CONSIGNE:
Veuillez rédiger la suite du texte sur l’adhésion du destinataire à la LRE, en commençant juste après sa dernière phrase.

L’adhésion cruciale du destinataire
Le fonctionnement de la LRE repose sur l’adhésion du destinataire final. Sans elle, même les expéditeurs les plus motivés se heurteraient à des obstacles rédhibitoires. « Si une grande banque se mettait à envoyer 100 % de ses recommandés en électronique, mais que les destinataires n’adhéraient pas, elle se retrouverait avec des processus contentieux et des litiges qui seraient finalement plus longs à gérer », explique le directeur d’affaires de Tessi.
Pour maximiser cette adhésion, Tessi a développé une approche globale. Tout d’abord, la compréhension du parcours client, et l’identification des moments favorables pour introduire la LRE. « Pour adopter un nouvel outil, le destinataire doit être réceptif. Concrètement, par exemple, dans le secteur immobilier, nous recommandons d’utiliser d’abord la LRE pour les convocations aux assemblées générales. Le propriétaire est alors favorable à recevoir cette communication par voie électronique. Plus tard, si un appel de fonds n’est pas réglé, et qu’il doit y avoir une mise en demeure, il sera déjà habitué au processus. » Autrement dit, cette approche permet d’établir une familiarité avec l’outil avant son utilisation dans des contextes plus sensibles.
Tessi a également fait le choix de s’adresser à tous les profils de destinataires en proposant des solutions technologiques diverses. « Depuis le début, nous souhaitons proposer le spectre complet des technologies possibles : codes d’authentification, double authentification, codes OTP, certificats, PVID (vérification d’identité à distance par webcam), voire des envois de codes par courrier postal à domicile pour une utilisation digitale ultérieure… », détaille l’expert. Cette flexibilité permet de s’adapter au niveau de maturité numérique de chaque destinataire, des technophiles enthousiastes aux personnes éloignées du numérique.
Enfin, l’accompagnement des expéditeurs dans leur communication vers le destinataire final. « L’idée est que les expéditeurs disposent d’un bagage pour accompagner leurs destinataires, avec des kits de communication, des éléments pédagogiques, etc. », précise Christophe Lefrère.

DONNÉES EXTRAITES:
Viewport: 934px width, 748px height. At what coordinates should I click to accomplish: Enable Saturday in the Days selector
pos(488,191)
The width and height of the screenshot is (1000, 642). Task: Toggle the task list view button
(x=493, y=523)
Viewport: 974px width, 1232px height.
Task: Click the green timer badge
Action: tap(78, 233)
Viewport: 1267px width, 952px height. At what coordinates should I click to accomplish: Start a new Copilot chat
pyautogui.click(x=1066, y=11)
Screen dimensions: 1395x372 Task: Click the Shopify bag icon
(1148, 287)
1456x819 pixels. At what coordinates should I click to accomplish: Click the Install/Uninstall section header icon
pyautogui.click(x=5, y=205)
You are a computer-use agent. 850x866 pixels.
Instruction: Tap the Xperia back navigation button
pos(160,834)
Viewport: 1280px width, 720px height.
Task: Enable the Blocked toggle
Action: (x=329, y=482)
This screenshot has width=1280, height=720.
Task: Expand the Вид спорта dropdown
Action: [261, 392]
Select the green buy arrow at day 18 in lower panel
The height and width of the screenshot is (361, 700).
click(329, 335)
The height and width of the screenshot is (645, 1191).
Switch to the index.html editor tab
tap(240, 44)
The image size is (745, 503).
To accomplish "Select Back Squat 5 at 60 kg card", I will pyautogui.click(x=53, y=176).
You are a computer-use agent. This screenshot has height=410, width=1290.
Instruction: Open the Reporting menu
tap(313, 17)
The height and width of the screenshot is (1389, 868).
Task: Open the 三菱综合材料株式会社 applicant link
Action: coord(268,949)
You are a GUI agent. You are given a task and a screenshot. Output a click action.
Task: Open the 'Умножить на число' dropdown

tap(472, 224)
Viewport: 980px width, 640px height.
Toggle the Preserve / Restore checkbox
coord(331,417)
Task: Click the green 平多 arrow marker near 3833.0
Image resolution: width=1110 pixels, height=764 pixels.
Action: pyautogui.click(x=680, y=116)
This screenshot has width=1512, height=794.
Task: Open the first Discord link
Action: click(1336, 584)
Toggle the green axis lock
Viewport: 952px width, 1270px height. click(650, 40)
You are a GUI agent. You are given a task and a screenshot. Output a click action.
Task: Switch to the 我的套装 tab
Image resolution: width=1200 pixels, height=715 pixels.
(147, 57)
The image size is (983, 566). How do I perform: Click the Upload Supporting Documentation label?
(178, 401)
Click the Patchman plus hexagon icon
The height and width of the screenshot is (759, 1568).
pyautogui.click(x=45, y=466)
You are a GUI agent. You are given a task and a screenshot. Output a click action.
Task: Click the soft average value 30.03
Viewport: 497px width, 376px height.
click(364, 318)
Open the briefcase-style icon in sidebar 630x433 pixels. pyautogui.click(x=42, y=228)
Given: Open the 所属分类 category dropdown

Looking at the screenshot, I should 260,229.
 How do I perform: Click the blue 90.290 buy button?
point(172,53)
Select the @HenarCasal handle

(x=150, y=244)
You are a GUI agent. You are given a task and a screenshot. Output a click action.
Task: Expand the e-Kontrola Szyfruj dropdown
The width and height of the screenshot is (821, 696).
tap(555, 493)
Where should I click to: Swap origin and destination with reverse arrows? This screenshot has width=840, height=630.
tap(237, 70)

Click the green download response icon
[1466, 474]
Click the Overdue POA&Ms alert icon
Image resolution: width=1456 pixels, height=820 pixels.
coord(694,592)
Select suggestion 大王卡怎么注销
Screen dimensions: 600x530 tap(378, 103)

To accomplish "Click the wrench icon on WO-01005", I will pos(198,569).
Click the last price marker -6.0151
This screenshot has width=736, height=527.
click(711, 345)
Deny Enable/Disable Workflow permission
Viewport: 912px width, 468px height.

RÉPONSE ATTENDUE:
Des bénéfices tangibles pour favoriser l’adhésion
Or, pour s’adresser aux destinataires finaux, les arguments ne manquent pas ! Ainsi, pour les particuliers, les recommandés électroniques représentent avant tout un gain de temps et de confort. « Recevoir un recommandé électronique, c’est éviter d’aller à la poste le samedi matin et d’attendre, parfois longuement », illustre l’expert. L’accès immédiat aux documents constitue également un avantage majeur, particulièrement dans des situations sensibles comme les sinistres d’assurance, où « les 3-4 jours de délai d’attente du recommandé postal pèsent psychologiquement ».
Pour les professionnels qui reçoivent des volumes importants de recommandés, d’autres bénéfices viennent s’ajouter. « Certains grands groupes reçoivent plusieurs centaines, voire plusieurs milliers, de LRE par jour. L’électronique permet d’avoir des métadonnées, de l’indexation et une distribution beaucoup plus fine… c’est un gain de temps considérable, qui se traduit facilement en économies ! » souligne Christophe Lefrère.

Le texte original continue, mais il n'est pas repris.